3) Patients or any persons representing them must be respected and not subjected to humiliation and extortion, and it must be recognized that there is no advanced medical treatment at hospitals in the West Bank, including Jerusalem, that can be an alternate to advanced medical treatment at Israeli hospitals.

4) Devoting an agreed-upon place where staff members of the department of external medical treatment gather to facilitate procedures of transferring patients to hospitals outside the Gaza Strip.

In light of the above:

1) PCHR calls for agreed mechanisms to ensure the continuous operation of the department of external medical treatment to be able serve patients who are in need for medical treatment outside the Gaza Strip.

2) PCHR calls upon the Ramallah Ministry of Health to immediately cancel its decision to stop the financial coverage for the hundreds Palestinian patients who need to complete life-saving treatment in Israeli hospitals. Amongst these patients are 57 children who need to complete their long-term treatment in Hadassah hospital in Jerusalem. Stopping medical referrals in the context of the ongoing siege of Gaza and the outcome of the latest Israeli military offensive on the Gaza Strip represents a death sentence against these patients.

3) PCHR calls upon the Ministry of Health in Gaza Government to cancel its decision to take over the Department of External Medical Treatment. The Ministry is required to let the director and staff of the department return to their work immediately, in order to serve the hundreds of patients in need for medical treatment abroad.

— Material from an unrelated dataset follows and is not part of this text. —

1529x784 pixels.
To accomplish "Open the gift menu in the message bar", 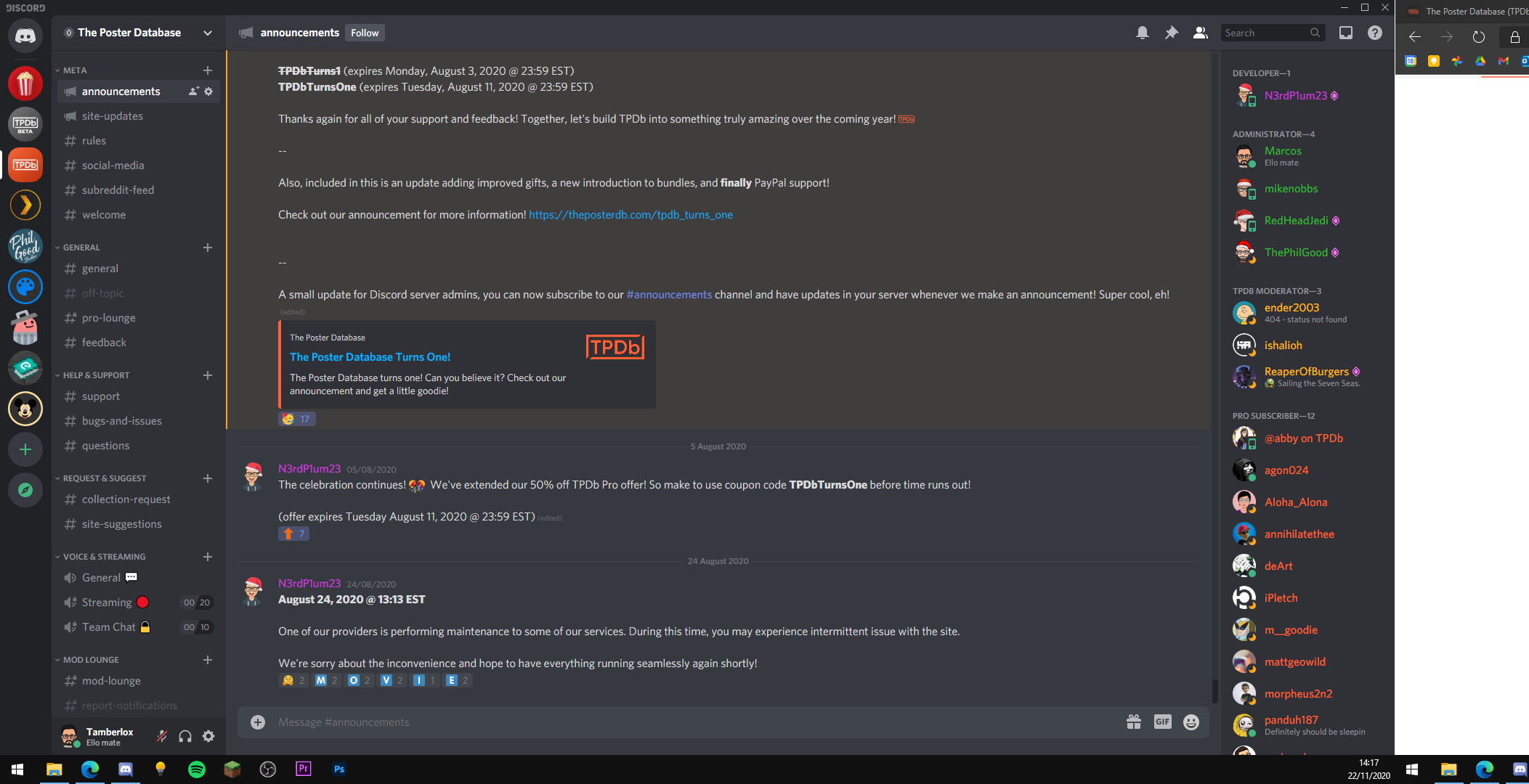I will pos(1134,722).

4) PCHR calls upon the Israeli occupation authorities to fulfill their obligations, as an Occupying Power, with respect to the care and protection of the Palestinian population in the occupied Palestinian territory as codified in, inter alia, the Fourth Geneva Convention of 1949, and the two Additional Protocols of 1977.

5) PCHR believes that assaults by Israeli Occupation Forces against hospitals in the Gaza Strip during the latest Israeli military offensive on the Gaza Strip obligates Israeli to provide appropriate medical treatment on the right time and place for Gaza patients, as transferring patients to Israeli hospitals is not a means to improve Israel’s image rather it is an obligation under international law since it is the Occupying Power that has destroyed the medical infrastructure and has stopped the flow of necessary medical supplies into the Gaza Strip under security pretexts.

6) PCHR believes that claims high expenditures and Israel’s exploitation of transferring patients to its hospitals can be overcome through monitoring and following up by officials who should hold meetings with directors of Israeli hospitals to ensure appropriate medical treatment for patients in the lowest costs rather than stopping the transfer of patients to Israeli hospitals and freeing Israel as an Occupying Power from its legal obligations.